═══ TEXTAUSZUG
Logistiker und Online-Händler Amazon setzt auf Deutschland: 4.000 neue Jobs in einem Jahr
Während Deutschlands Wirtschaft schwächelt und viele Industriekonzerne Jobs abbauen, geht es bei Amazon nach oben: Der US-Konzern stockt in Deutschland kräftig auf und investiert in neue Standorte.

Dortmund - Der Online-Händler und Logistiker Amazon hat in Deutschland deutlich Jobs aufgebaut. „Wir sind sehr stark gewachsen und haben sehr stark investiert in Technologie“, sagte der Deutschlandchef des Unternehmens, Rocco Bräuniger, in einem Amazon-Innovationszentrum in Dortmund. „Wir haben mehr als 4000 Mitarbeiterinnen und Mitarbeiter eingestellt - und es wird weiter so gehen.“ Amazon habe in Deutschland nun schon mehr als 40.000 Beschäftigte, Tendenz weiter nach oben.
Damit hat sich die Anzahl der fest angestellten Amazon-Mitarbeitenden im Vergleich zu Ende 2019 - also vor Beginn von Corona und dem damit verbundenen Online-Boom - verdoppelt. Der US-Handelskonzern hat in Deutschland mehr als 100 Standorte, darunter 23 Logistik-, 9 Sortier- und 60 Verteilzentren. Hinzu kommen unter anderem Forschungs- und Entwicklungsstandorte - in Aachen etwa geht es um Sprachdienste und in Dresden um Cloud-Dienste - sowie Verwaltungen. Die Deutschlandzentrale ist in München, ein weiterer Hauptstandort ist in Berlin.
Hohe Investitionen
Amazon investiert kräftig in Deutschland. In den Umbau des bereits bestehenden Logistikzentrums in Werne (NRW) soll in diesem Jahr ein niedriger dreistelliger Millionen-Euro-Betrag gesteckt werden. Die Beschäftigtenzahl soll dort um bis zu 800 steigen, derzeit sind es etwa 1.400. Das Unternehmen möchte zudem weitere Logistikzentren eröffnen, in Könnern (Sachsen-Anhalt) und Rohr (Bayern). Dort sollen jeweils mehr als 1.000 Arbeitsplätze innerhalb des ersten Betriebsjahres entstehen.
Anwendungen mit künstlicher Intelligenz und andere Innovationen sollen die Abläufe von Amazon künftig verbessern, damit die bestellte Ware möglichst schnell beim Kunden ankommt. Bei der Vorführung neuer Technik in Dortmund stellte Amazon einen etwa drei Meter großen Roboter namens Vulcan vor, der Produkte aus Regalen holt und sie dabei dank Sensoren gut ertasten kann. In einem Logistikzentrum in Winsen an der Luhe kommt er bereits zum Einsatz, in einigen weiteren Standorten sollen im nächsten Jahr weitere Roboter installiert werden. Sie sollen die Arbeit der Beschäftigten erleichtern - diese müssen sich dann weniger strecken und beugen, um Produkte aus Regalen zu holen.
══════
═══ AUSGANGSDATEN
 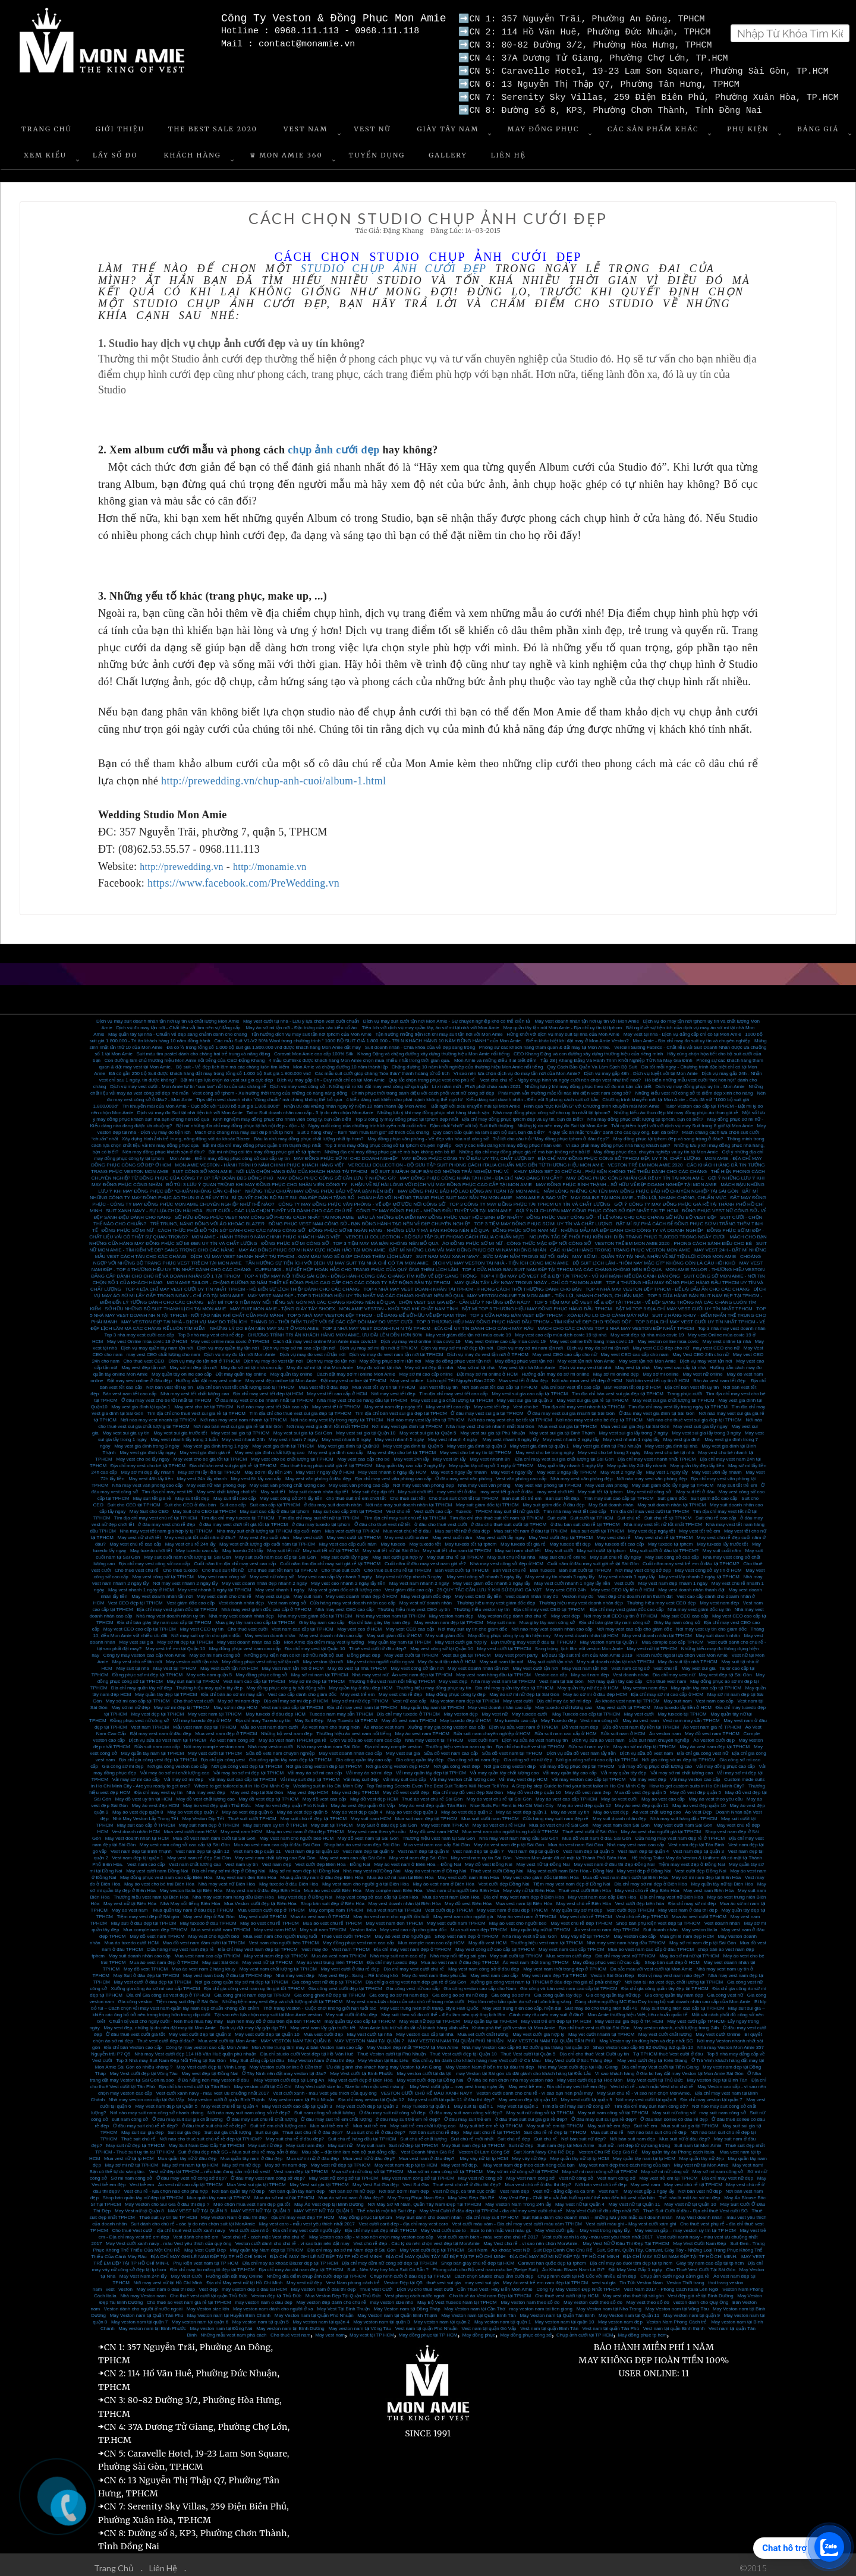 What do you see at coordinates (426, 1814) in the screenshot?
I see `Mua suit nam đẹp tại TPHCM` at bounding box center [426, 1814].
══════
● **ZU ERLEDIGEN**
1 - Schreib den Textauszug von "Logistiker und Online-Händler" bis "in neue Standorte." Wort für Wort ab.
2 - In welcher Stadt hat Amazon laut Textauszug seine Deutschlandzentrale?

● **ANTWORTEN JE AUFGABE**
1 -
Logistiker und Online-Händler Amazon setzt auf Deutschland: 4.000 neue Jobs in einem Jahr
Während Deutschlands Wirtschaft schwächelt und viele Industriekonzerne Jobs abbauen, geht es bei Amazon nach oben: Der US-Konzern stockt in Deutschland kräftig auf und investiert in neue Standorte.

2 - In München.